Or might Germany be more inclined to channel its resources towards supporting the banks in its neighbour Austria, where order and adjustment are taken more seriously than in some of the PIIGS, and where German 'hegemony' might be - ahem - less controversial?

Ambrose raises another option.
Architects of EMU were well aware that a one-size-fits-all monetary policy for vastly disparate nations would create serious tensions over time. They gambled that this would work to their advantage. The EU would be forced to create new machinery to safeguard its investment in the euro. It would be a "beneficial crisis", bringing about the great leap forward to full union.
We are about to find out if they were right, he says.

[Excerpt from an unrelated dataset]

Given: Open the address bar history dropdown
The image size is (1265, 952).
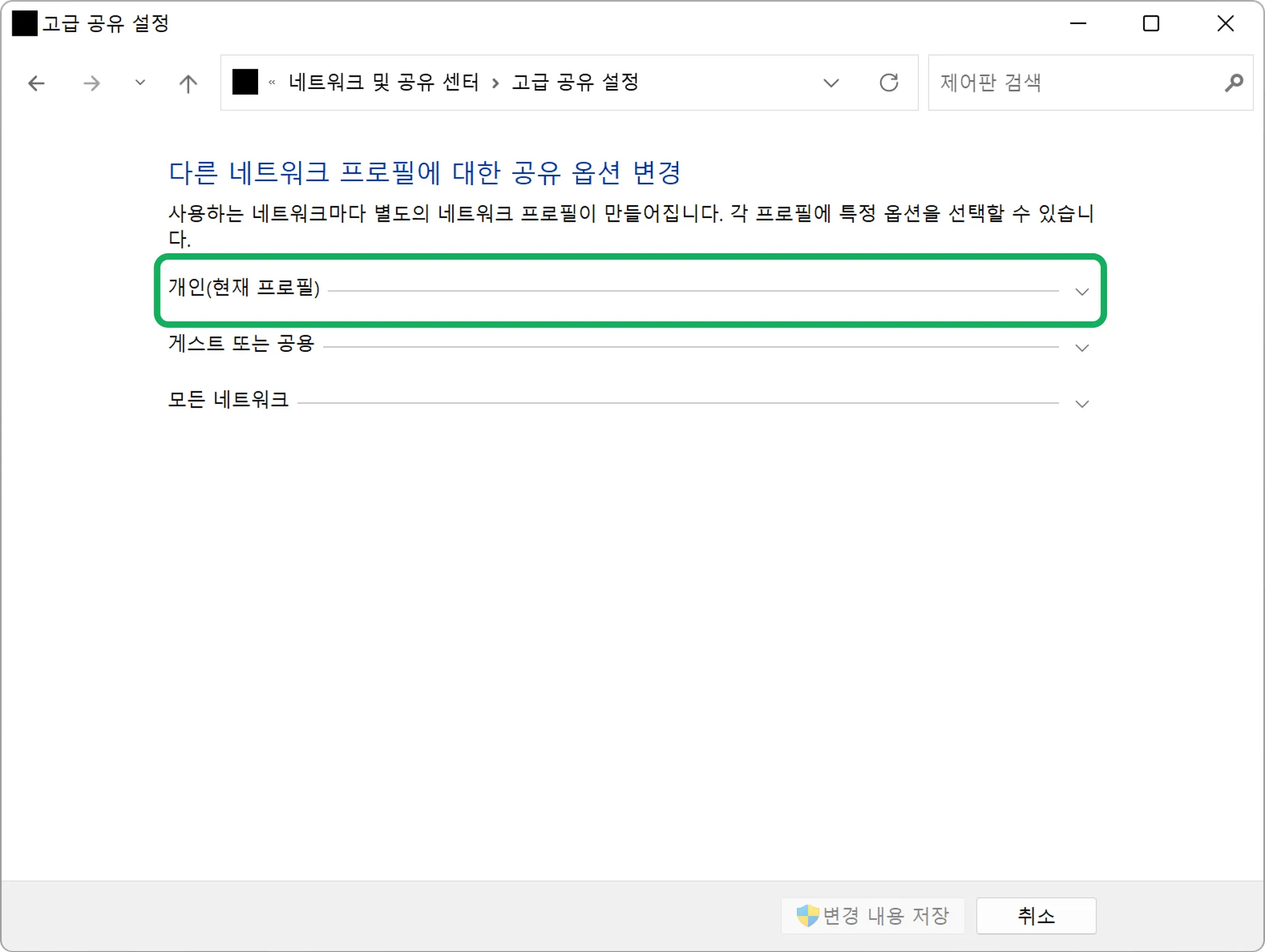Looking at the screenshot, I should pyautogui.click(x=831, y=83).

They were wrong. If the vainglorious national politicians give up the rest of their power to run their economies, what is left to them? At present there are still plenty of policy areas where they can look busy enough to satisfy their own egos, and satisfy their voters that they still hold most of the reins.

But that next leap would strip bare their powerlessness (apart from France, which would still find ways round the rules). And at the same time the EU would become the whipping boy for enforced austerity measures. Domestic politics might force some countries from the EU in months.

In itself this might be a good thing. But it might take many years to clear German voters' debts from what by then would be non-EU countries. Would any German party care to defend such a position to their voters?

The economics are fascinating. But at every point those pesky politics intrude.